■ **Task description**
Report every line of the records below that contains the word "Identify".
═════ Recorded data ═════
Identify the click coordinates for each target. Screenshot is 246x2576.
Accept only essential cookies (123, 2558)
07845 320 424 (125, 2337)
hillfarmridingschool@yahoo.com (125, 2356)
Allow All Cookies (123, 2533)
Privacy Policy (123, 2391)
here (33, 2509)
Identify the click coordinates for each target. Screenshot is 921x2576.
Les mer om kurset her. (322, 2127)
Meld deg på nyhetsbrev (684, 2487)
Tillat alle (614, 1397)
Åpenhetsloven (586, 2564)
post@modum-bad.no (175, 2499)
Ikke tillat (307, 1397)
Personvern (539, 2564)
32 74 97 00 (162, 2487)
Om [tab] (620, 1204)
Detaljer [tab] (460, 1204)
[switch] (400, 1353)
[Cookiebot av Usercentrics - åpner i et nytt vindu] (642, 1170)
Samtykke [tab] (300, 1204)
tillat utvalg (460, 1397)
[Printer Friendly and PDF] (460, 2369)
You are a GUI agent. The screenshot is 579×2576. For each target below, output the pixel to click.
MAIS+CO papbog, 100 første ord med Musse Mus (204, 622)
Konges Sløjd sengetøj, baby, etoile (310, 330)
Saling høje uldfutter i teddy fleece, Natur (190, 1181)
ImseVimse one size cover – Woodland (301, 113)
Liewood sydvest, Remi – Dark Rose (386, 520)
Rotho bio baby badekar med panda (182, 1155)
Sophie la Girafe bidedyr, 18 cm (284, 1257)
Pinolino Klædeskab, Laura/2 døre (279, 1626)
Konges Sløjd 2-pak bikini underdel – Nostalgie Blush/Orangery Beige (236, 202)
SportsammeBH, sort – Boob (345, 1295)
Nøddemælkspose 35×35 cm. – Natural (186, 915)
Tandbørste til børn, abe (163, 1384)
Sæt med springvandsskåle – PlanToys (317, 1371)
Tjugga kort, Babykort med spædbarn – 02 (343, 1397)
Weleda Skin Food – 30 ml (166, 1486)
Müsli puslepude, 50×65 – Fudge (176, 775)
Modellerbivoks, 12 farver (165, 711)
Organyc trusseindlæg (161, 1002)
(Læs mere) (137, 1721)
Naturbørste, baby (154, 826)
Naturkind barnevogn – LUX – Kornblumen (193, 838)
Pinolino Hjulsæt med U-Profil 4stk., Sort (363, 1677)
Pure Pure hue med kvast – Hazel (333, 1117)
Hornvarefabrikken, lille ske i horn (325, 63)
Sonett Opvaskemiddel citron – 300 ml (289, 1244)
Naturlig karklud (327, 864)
═════
■ **Answer area**
Identify the click coordinates for each target. Screenshot is 246x2576.
Identify the click coordinates for each target. Screenshot is 921x2576.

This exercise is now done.